“En Córdoba la corrupción se manchó de sangre”,con esta frase lapidaria el fiscal general, Néstor Humberto Martínez, resumió la grave situación  que atraviesa el departamento y que se traduce en la orden de captura expedida contra más de 50 funcionarios y ex funcionarios, quienes habrían tenidos vínculos directos con hechos de corrupción que comprometen a varias administraciones y concejos municipales, así como a distintas secretarías en la pasada administración departamental, encabezada por Alejandro Lyons. 
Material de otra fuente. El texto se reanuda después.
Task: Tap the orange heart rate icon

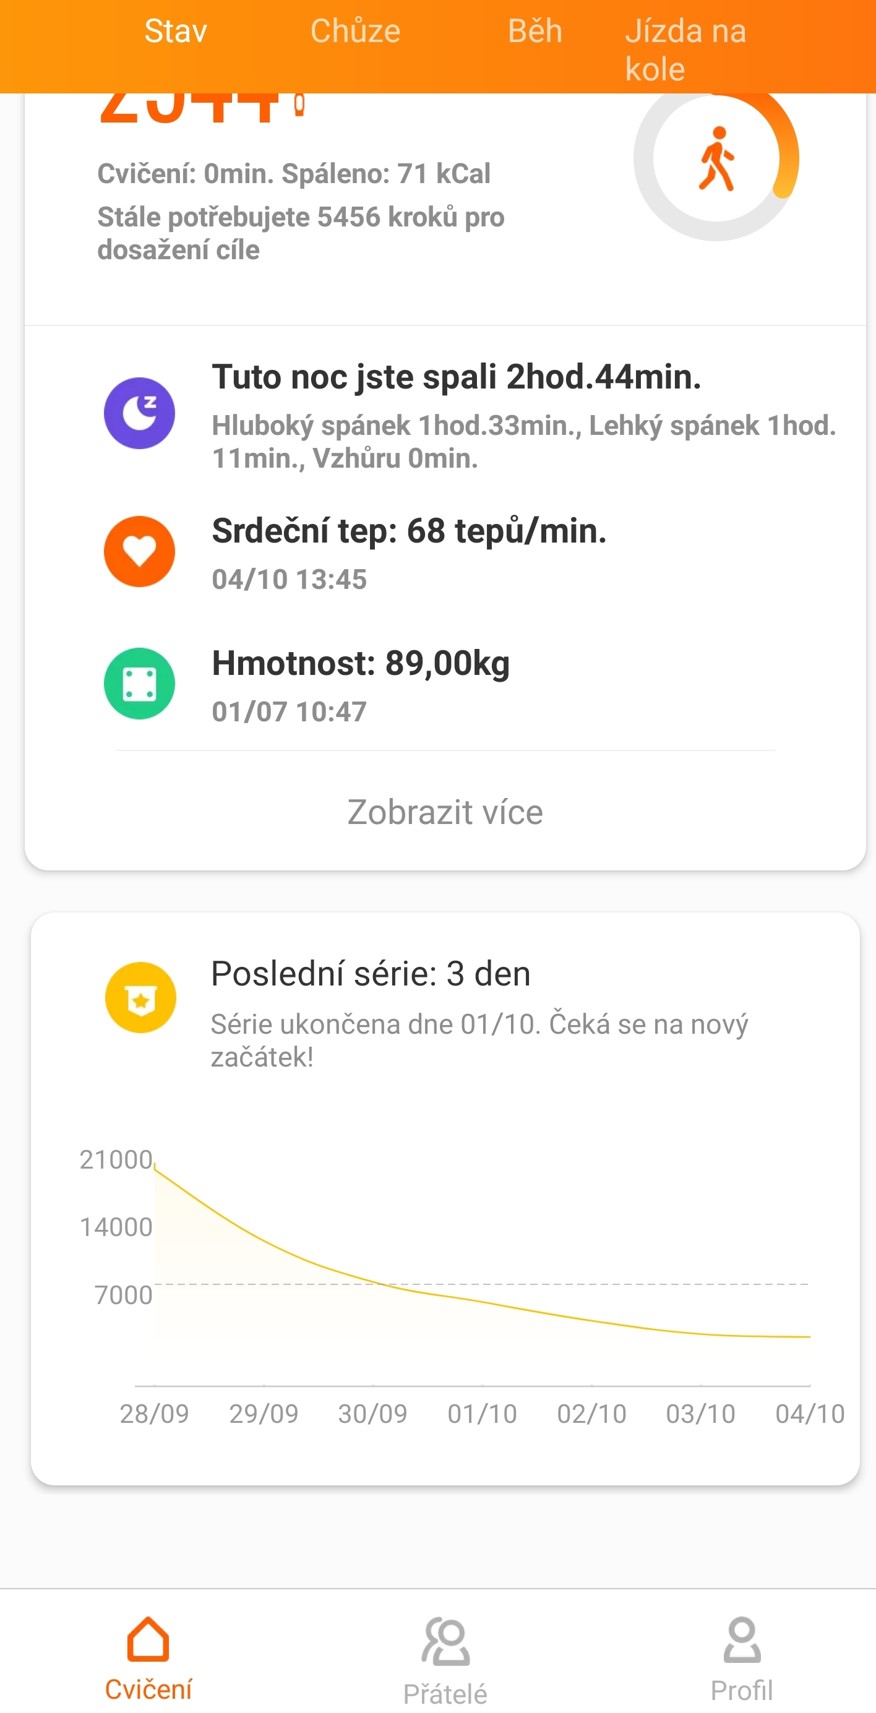Action: [x=140, y=551]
El ex gobernador figura como el principal señalado de haber incurrido en por lo menos cinco delitos, según el organismo investigador, Lyons estaría comprometido en desfalcos cuyo monto ascendería a unos 60 mil millones de pesos, según las pesquisas de la Fiscalía General.

 Las secretarías de Educación y Salud, así como la Dirección de Regalías Departamental, también están siendo auscultadas con rigor para establecer hasta dónde fueron “saqueadas” por funcionarios corruptos, mediante las tristemente figuras de los llamados “carteles de la Educación y la Hemofilia”.

 Al departamento de Córdoba lo saquearon ante la mirada indiferente de una clase política que resulta comprometida en los graves hechos ya sea por acción o por omisión.

 La actuación de la Fiscalía General sirve para evidenciar el grado de corrupción que alcanzó el Departamento durante la última administración y que tiene en el ex gobernador, Lyons a su principal protagonista. 

 La labor del organismo de control debe ser implacable e impecable a fin de no dejar ningún cabo suelto y llevar las pesquisas hasta la ultimas consecuencias.

 De lo que se trata es de desenredar la madeja que los corruptos tejieron y que los llevó por muchos años a actuar con absoluta impunidad.

 El fiscal Martínez se apersonó del asunto y ello demuestra el interés que tiene en mostrar resultados contundentes en la misión que adelanta.

 Frenar la corrupción en todo el país es una de sus compromisos y Córdoba es un escenario para empezar a mostrar los resultados que el país reclama y espera.